The degradation could manifest as instability in the white line detection algorithm for an automotive vision system, particularly (for example) when entering or exiting a tunnel, where the dynamic range of the scene changes rapidly and dramatically. Fortunately, a remedy exists. The fix arises from an observation that an ideal DRC algorithm should be highly non-linear on large length scales on the order of the image dimensions, but should be strictly linear on very short scales of a few pixels. In fact this outcome is also desirable for other reasons. Let us see how it can be accomplished, and what effect it would have on the edge problem.

The technique involves deriving a pixel-dependent image gain via the formula Aij = Oij/D(Iij), where i,j are the pixel coordinates, O denotes the output image and I the input image, and D is a filter applied to the input image which acts to increase the width of edges. The so-called amplification map, A, is post-processed by a blurring filter which alters the gain for a particular pixel based on an average over its nearest neighbours.

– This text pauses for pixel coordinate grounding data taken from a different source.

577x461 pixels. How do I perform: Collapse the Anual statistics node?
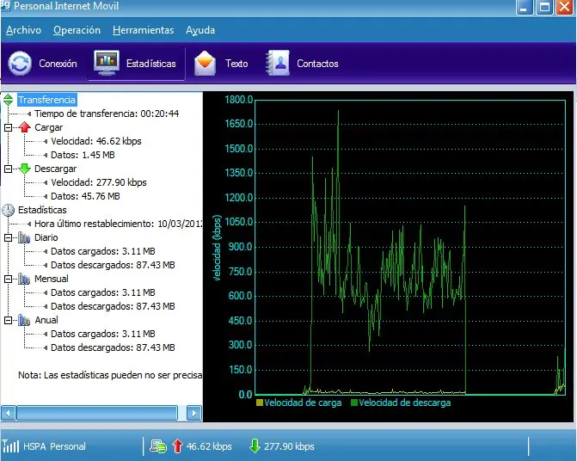[x=8, y=321]
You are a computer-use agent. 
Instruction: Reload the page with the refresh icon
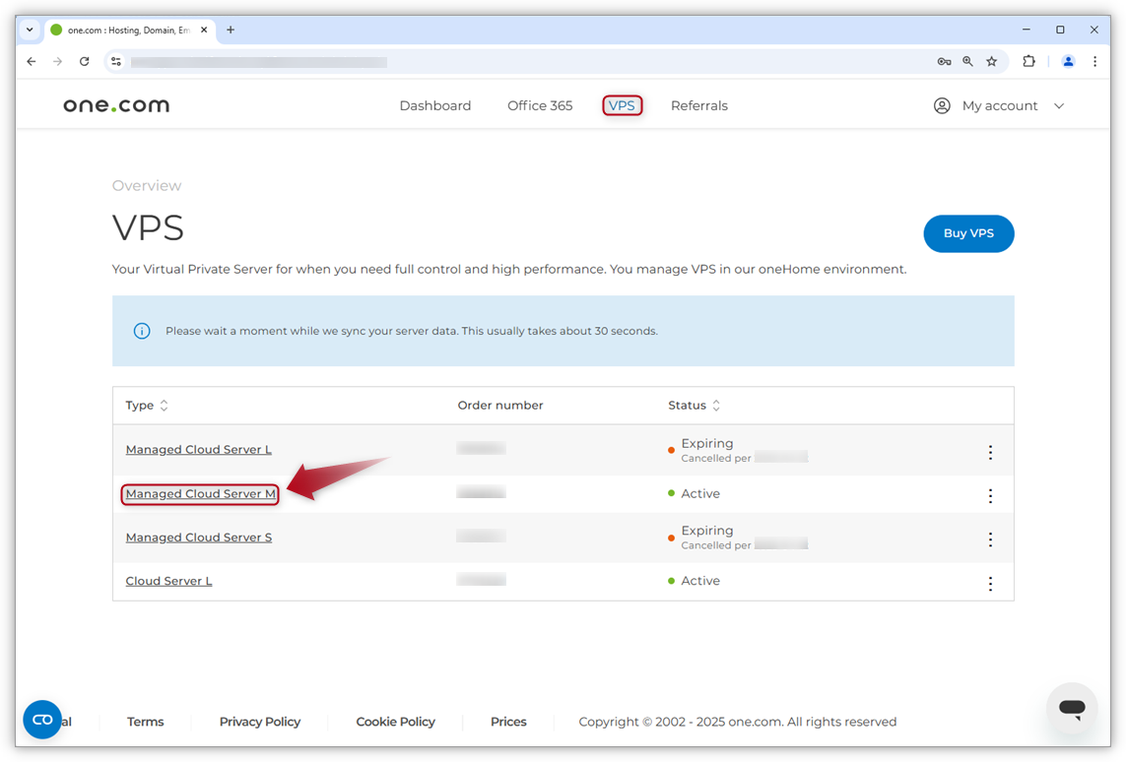[84, 61]
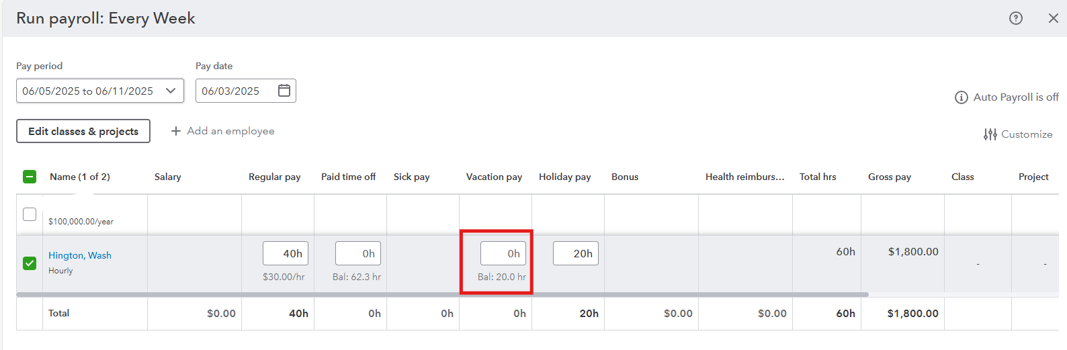The height and width of the screenshot is (350, 1067).
Task: Uncheck the Hington, Wash employee checkbox
Action: (30, 263)
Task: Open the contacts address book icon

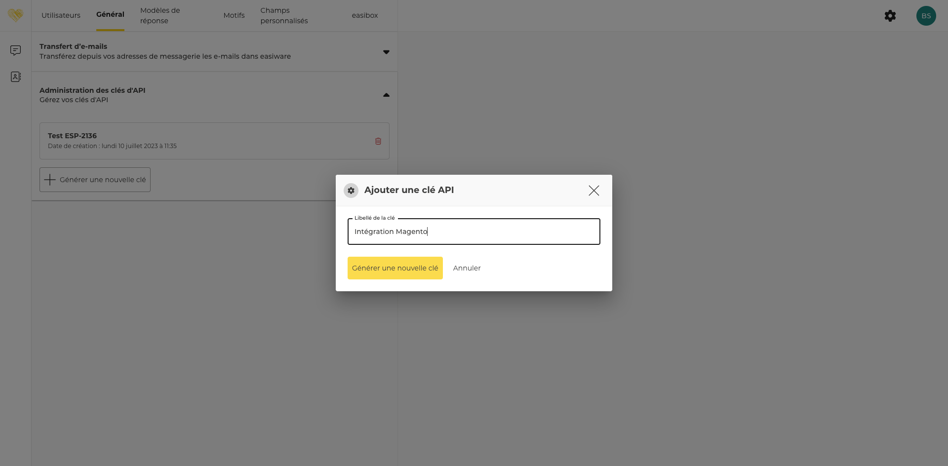Action: tap(15, 77)
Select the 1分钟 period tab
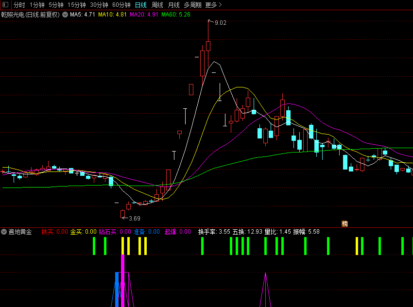The width and height of the screenshot is (413, 307). pyautogui.click(x=37, y=5)
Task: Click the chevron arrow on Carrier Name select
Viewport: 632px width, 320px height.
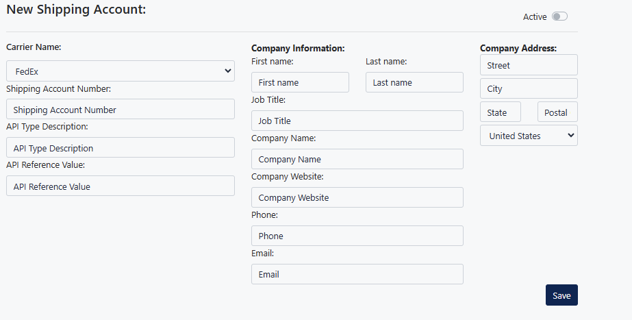Action: [228, 71]
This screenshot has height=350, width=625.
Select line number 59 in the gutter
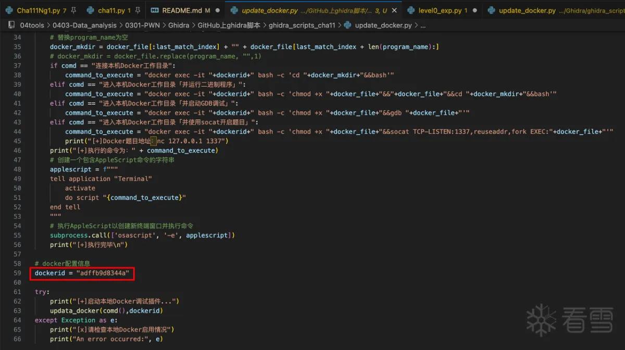18,273
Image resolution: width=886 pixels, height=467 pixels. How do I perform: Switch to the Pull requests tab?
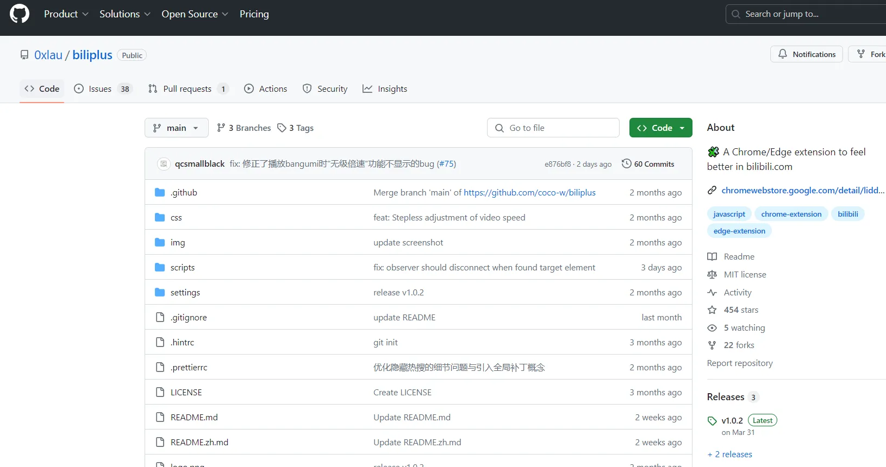point(187,89)
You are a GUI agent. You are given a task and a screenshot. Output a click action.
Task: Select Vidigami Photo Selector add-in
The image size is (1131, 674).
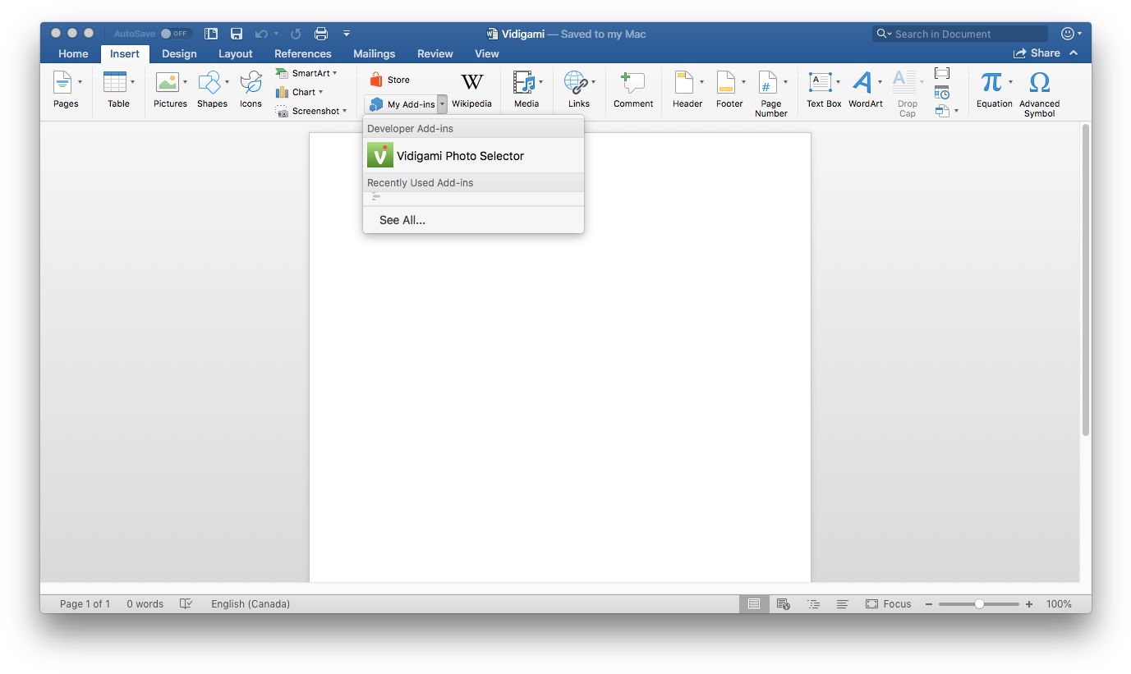[460, 156]
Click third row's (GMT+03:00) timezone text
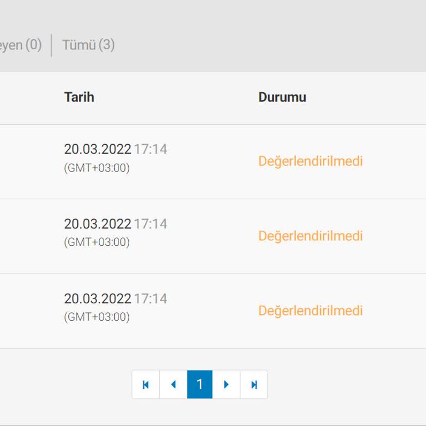 (97, 317)
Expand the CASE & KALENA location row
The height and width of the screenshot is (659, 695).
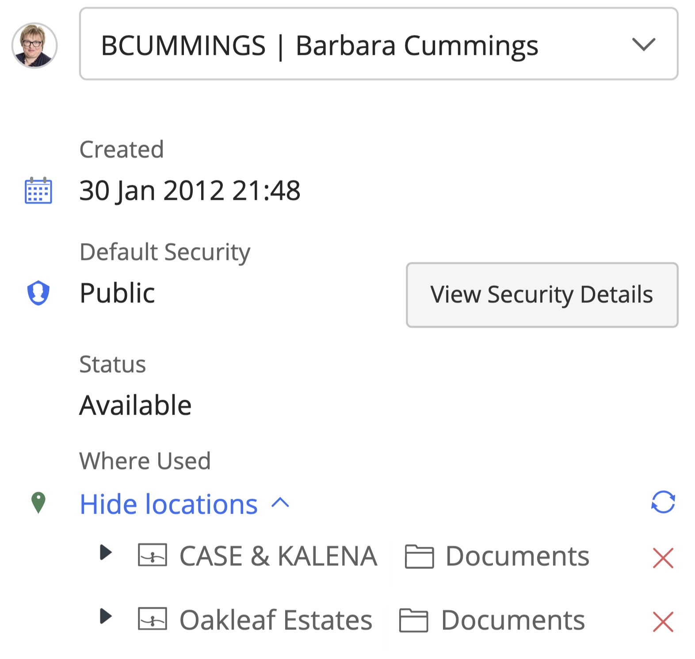[x=106, y=552]
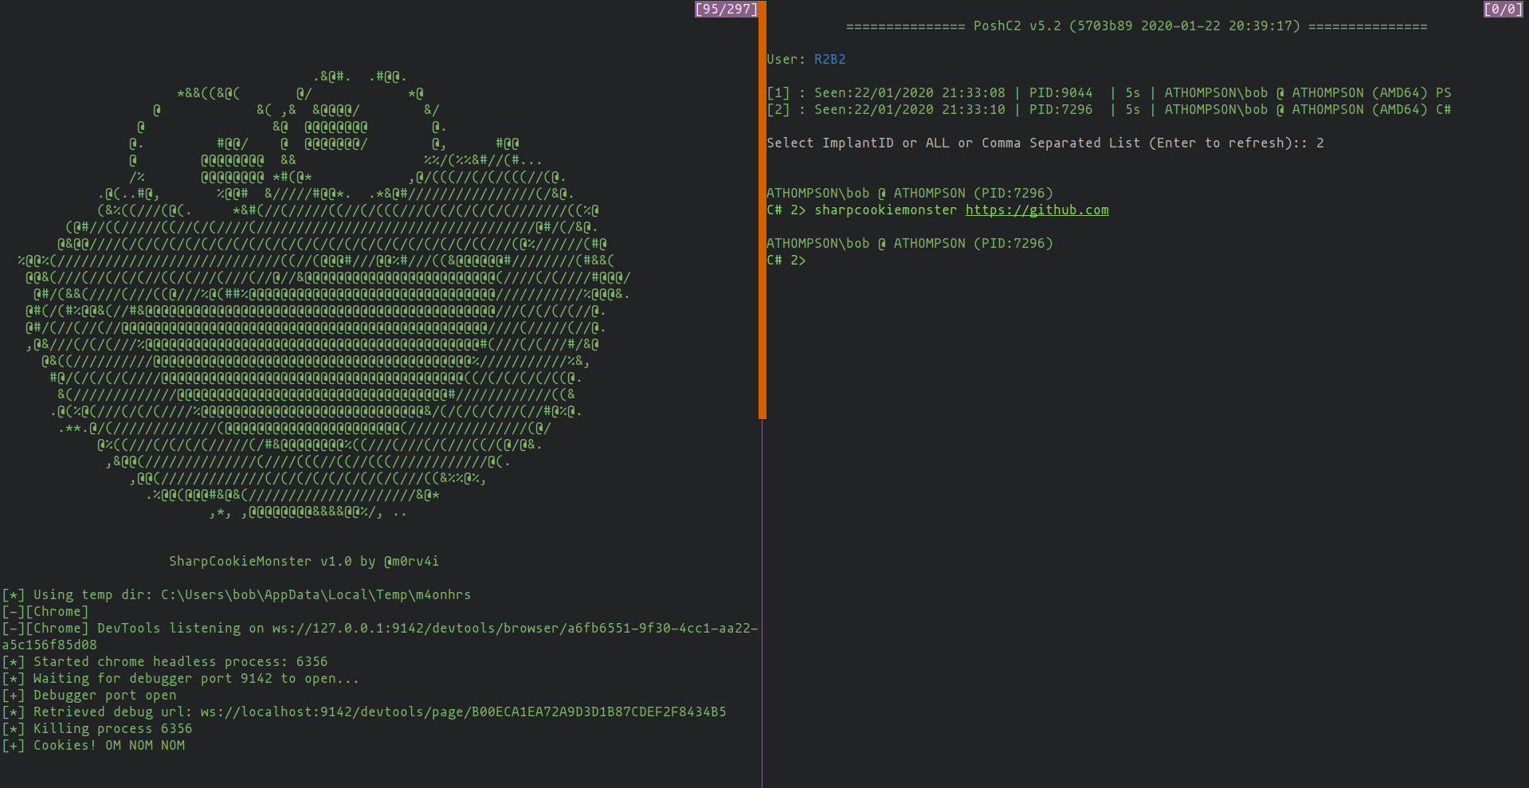Select implant [2] row with PID:7296
Screen dimensions: 1529x788
click(x=1108, y=110)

This modified gain map is multiplied with the original image to produce the new output image. The result is that the ratio in intensities between neighbouring pixels is precisely preserved, independent of the overall shape of the non-linear transform applied to the whole image.

This result is shown in the bottom row of Figure 2. Although the line is brighter, its contrast with respect to its neighbours is preserved. We can see this more clearly in the image portion example of Figure 3. Here, several edges are present within the text. The result of standard gamma correction is to reduce local contrast, “flattening” the image, while the effect of the local contrast preservation algorithm is to lock the ratio of edge intensities, such that the dips in the intensity profile representing the dark lines within the two letters in the bottom image and the top image are identical.

Figure 3: Effect of DRC on a portion of an image. The original linear image is in the top-left corner, with the gamma-corrected result immediately below it. The effect of local contrast preservation is shown in the bottom-left corner.

In summary, while non-linear image contrast correction is essential for forming images that are viewable and transmissible, such transforms should retain linearity on small scales important for edge analysis. Note that our definition of the amplification map above as a pixel position-dependent quantity implies that such transforms must be local rather than global (i.e. position-independent). It is worth noting that the vast majority of cameras in the market entirely employ global processing and therefore have no means of controlling the relationship between edges in the original linear sensor data and the camera output.

In conclusion, we have reviewed an example of where the nature of the image processing applied in-camera has a significant effect on the performance of a basic embedded vision algorithm. The data represented by a standard camera output is very different from the raw data recorded by the camera sensor. While in-camera processing is crucial in delivering images which accurately reflect the original scene, it may have an unintended negative impact on the effectiveness of vision algorithms. Therefore, it is a good idea to understand how the pixels input to the algorithms have been pre-processed, since this pre-processing may have both positive and negative impacts on the performance of those algorithms in real-life situations.

We will look at other examples of this interaction in future articles.